* _Set exercise_
Put each line of the listing below into a JSON list of strings, one string per line, and leave out any blank lines.

[Begin Data provided]

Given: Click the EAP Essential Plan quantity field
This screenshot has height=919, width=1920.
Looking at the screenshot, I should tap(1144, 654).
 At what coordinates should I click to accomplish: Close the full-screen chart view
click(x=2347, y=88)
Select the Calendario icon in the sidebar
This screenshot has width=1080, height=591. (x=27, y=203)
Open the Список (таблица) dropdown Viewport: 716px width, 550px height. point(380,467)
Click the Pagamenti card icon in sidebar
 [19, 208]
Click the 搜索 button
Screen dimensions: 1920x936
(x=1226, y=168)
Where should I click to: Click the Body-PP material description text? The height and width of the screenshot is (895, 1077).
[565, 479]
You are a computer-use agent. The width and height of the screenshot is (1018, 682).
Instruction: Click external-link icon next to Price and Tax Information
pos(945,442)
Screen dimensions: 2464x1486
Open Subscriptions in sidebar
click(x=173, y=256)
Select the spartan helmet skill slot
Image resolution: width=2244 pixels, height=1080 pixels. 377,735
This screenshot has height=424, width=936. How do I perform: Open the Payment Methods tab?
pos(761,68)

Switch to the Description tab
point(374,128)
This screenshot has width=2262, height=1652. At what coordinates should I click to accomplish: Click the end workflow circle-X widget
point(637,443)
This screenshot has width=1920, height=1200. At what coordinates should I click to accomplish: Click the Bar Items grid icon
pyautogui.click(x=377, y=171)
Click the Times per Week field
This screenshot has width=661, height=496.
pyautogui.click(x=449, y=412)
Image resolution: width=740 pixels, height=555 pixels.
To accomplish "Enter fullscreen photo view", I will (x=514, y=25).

[End Data provided]

* _Answer to the exercise_
[
  "Given: Click the EAP Essential Plan quantity field",
  "This screenshot has height=919, width=1920.",
  "Looking at the screenshot, I should tap(1144, 654).",
  " At what coordinates should I click to accomplish: Close the full-screen chart view",
  "click(x=2347, y=88)",
  "Select the Calendario icon in the sidebar",
  "This screenshot has width=1080, height=591. (x=27, y=203)",
  "Open the Список (таблица) dropdown Viewport: 716px width, 550px height. point(380,467)",
  "Click the Pagamenti card icon in sidebar",
  " [19, 208]",
  "Click the 搜索 button",
  "Screen dimensions: 1920x936",
  "(x=1226, y=168)",
  "Where should I click to: Click the Body-PP material description text? The height and width of the screenshot is (895, 1077).",
  "[565, 479]",
  "You are a computer-use agent. The width and height of the screenshot is (1018, 682).",
  "Instruction: Click external-link icon next to Price and Tax Information",
  "pos(945,442)",
  "Screen dimensions: 2464x1486",
  "Open Subscriptions in sidebar",
  "click(x=173, y=256)",
  "Select the spartan helmet skill slot",
  "Image resolution: width=2244 pixels, height=1080 pixels. 377,735",
  "This screenshot has height=424, width=936. How do I perform: Open the Payment Methods tab?",
  "pos(761,68)",
  "Switch to the Description tab",
  "point(374,128)",
  "This screenshot has width=2262, height=1652. At what coordinates should I click to accomplish: Click the end workflow circle-X widget",
  "point(637,443)",
  "This screenshot has width=1920, height=1200. At what coordinates should I click to accomplish: Click the Bar Items grid icon",
  "pyautogui.click(x=377, y=171)",
  "Click the Times per Week field",
  "This screenshot has width=661, height=496.",
  "pyautogui.click(x=449, y=412)",
  "Image resolution: width=740 pixels, height=555 pixels.",
  "To accomplish \"Enter fullscreen photo view\", I will (x=514, y=25)."
]